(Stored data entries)

*-*-*

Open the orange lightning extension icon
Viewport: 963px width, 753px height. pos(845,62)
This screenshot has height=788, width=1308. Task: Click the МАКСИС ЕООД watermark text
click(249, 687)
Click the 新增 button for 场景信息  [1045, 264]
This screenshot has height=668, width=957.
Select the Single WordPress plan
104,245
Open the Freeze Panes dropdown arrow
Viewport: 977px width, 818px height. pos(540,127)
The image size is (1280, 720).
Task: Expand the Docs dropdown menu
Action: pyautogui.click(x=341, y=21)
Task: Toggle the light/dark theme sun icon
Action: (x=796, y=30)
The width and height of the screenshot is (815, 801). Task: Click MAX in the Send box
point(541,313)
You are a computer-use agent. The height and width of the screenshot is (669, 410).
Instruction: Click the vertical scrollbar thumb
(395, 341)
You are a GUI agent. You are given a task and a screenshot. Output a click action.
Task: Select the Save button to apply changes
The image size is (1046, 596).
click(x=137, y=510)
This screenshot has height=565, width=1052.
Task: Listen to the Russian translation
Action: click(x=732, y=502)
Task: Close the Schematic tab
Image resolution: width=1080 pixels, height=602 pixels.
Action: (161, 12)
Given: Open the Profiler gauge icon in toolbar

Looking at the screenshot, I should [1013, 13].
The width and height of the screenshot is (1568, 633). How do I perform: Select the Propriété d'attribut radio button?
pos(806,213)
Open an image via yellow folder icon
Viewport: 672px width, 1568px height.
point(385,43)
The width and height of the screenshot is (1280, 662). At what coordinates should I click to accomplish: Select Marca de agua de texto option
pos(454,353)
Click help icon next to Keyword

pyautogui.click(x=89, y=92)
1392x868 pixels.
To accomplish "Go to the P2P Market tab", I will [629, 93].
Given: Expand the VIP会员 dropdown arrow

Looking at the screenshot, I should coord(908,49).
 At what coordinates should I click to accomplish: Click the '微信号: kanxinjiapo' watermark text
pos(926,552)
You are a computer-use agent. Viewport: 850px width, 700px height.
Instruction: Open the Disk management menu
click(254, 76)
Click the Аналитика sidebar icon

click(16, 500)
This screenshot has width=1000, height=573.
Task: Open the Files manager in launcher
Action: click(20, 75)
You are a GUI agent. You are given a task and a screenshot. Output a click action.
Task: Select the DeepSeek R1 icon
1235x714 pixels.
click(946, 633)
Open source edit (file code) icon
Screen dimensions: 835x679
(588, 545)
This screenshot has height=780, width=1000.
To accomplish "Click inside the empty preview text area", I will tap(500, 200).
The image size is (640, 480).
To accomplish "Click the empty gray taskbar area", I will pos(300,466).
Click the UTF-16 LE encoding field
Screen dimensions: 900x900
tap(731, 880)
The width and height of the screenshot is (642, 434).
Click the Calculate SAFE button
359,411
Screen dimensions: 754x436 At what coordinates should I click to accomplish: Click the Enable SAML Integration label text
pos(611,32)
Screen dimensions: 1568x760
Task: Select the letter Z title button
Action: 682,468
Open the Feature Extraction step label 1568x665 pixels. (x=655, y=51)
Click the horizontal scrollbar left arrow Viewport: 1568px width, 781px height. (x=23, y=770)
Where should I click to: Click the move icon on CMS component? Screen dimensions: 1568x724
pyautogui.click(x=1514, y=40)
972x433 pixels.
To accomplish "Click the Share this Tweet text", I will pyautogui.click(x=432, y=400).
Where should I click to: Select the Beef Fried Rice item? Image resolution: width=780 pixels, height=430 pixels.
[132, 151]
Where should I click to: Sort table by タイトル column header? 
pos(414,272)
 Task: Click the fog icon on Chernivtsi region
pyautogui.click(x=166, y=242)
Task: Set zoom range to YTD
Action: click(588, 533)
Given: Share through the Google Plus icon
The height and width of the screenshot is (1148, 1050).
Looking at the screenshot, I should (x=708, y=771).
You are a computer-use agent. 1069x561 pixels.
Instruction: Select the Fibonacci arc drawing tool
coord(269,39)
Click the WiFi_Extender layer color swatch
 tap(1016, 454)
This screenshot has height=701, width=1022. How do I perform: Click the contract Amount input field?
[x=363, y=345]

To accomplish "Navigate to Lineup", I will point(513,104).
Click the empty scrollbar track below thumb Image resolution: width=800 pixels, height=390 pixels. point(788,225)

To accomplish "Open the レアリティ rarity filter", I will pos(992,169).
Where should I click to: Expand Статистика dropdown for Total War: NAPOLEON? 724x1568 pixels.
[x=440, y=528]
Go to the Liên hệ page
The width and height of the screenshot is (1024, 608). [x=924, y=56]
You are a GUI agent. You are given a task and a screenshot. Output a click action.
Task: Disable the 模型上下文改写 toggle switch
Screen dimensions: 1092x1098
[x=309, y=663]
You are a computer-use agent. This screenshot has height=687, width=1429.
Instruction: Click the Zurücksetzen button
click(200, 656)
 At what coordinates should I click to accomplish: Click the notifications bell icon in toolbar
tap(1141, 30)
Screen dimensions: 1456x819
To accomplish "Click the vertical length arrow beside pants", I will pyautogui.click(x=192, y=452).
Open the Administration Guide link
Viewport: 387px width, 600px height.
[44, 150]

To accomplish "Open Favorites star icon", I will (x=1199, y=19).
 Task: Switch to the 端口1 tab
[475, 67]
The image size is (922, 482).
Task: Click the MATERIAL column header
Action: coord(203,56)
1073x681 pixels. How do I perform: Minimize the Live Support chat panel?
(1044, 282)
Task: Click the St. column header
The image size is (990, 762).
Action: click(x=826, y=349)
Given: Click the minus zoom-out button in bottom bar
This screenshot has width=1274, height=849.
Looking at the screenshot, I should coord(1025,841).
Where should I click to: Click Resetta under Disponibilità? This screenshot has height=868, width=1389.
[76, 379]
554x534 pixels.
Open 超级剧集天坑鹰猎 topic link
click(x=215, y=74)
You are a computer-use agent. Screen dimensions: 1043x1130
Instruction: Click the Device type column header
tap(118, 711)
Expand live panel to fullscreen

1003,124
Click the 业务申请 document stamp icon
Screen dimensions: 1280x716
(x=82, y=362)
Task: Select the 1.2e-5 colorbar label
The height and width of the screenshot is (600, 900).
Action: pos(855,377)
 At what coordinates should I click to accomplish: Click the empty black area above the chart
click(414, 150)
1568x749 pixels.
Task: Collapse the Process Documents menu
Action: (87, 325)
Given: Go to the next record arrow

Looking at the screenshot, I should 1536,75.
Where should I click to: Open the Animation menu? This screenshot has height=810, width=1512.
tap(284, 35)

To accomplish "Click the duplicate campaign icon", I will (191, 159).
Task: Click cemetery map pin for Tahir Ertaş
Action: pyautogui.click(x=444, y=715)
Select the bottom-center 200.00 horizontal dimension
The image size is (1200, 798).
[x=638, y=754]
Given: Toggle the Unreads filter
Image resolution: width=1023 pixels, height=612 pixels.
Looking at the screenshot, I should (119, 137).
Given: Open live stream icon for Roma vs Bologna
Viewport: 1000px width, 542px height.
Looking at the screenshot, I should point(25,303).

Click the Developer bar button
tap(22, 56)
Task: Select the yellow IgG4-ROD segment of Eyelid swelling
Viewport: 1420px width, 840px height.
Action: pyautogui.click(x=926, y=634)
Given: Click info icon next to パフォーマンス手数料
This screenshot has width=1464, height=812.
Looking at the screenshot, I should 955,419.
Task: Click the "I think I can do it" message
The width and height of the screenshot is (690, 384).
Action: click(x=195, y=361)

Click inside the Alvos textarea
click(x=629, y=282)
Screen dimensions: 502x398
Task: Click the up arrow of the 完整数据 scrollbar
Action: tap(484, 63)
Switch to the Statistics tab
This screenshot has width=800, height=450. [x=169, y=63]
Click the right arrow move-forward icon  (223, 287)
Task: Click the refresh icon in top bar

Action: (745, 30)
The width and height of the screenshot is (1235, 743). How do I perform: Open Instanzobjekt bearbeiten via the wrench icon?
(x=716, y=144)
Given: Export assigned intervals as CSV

*-*-*

Identify each line in the entries with the word "computer" and copy it.

■ **ANSWER TO THIS EXERCISE**
You are a computer-use agent. The height and width of the screenshot is (669, 410).
You are a computer-use agent. Viewport: 850px width, 700px height.
You are a computer-use agent. 1069x561 pixels.
You are a computer-use agent. This screenshot has height=687, width=1429.
You are a computer-use agent. Screen dimensions: 1043x1130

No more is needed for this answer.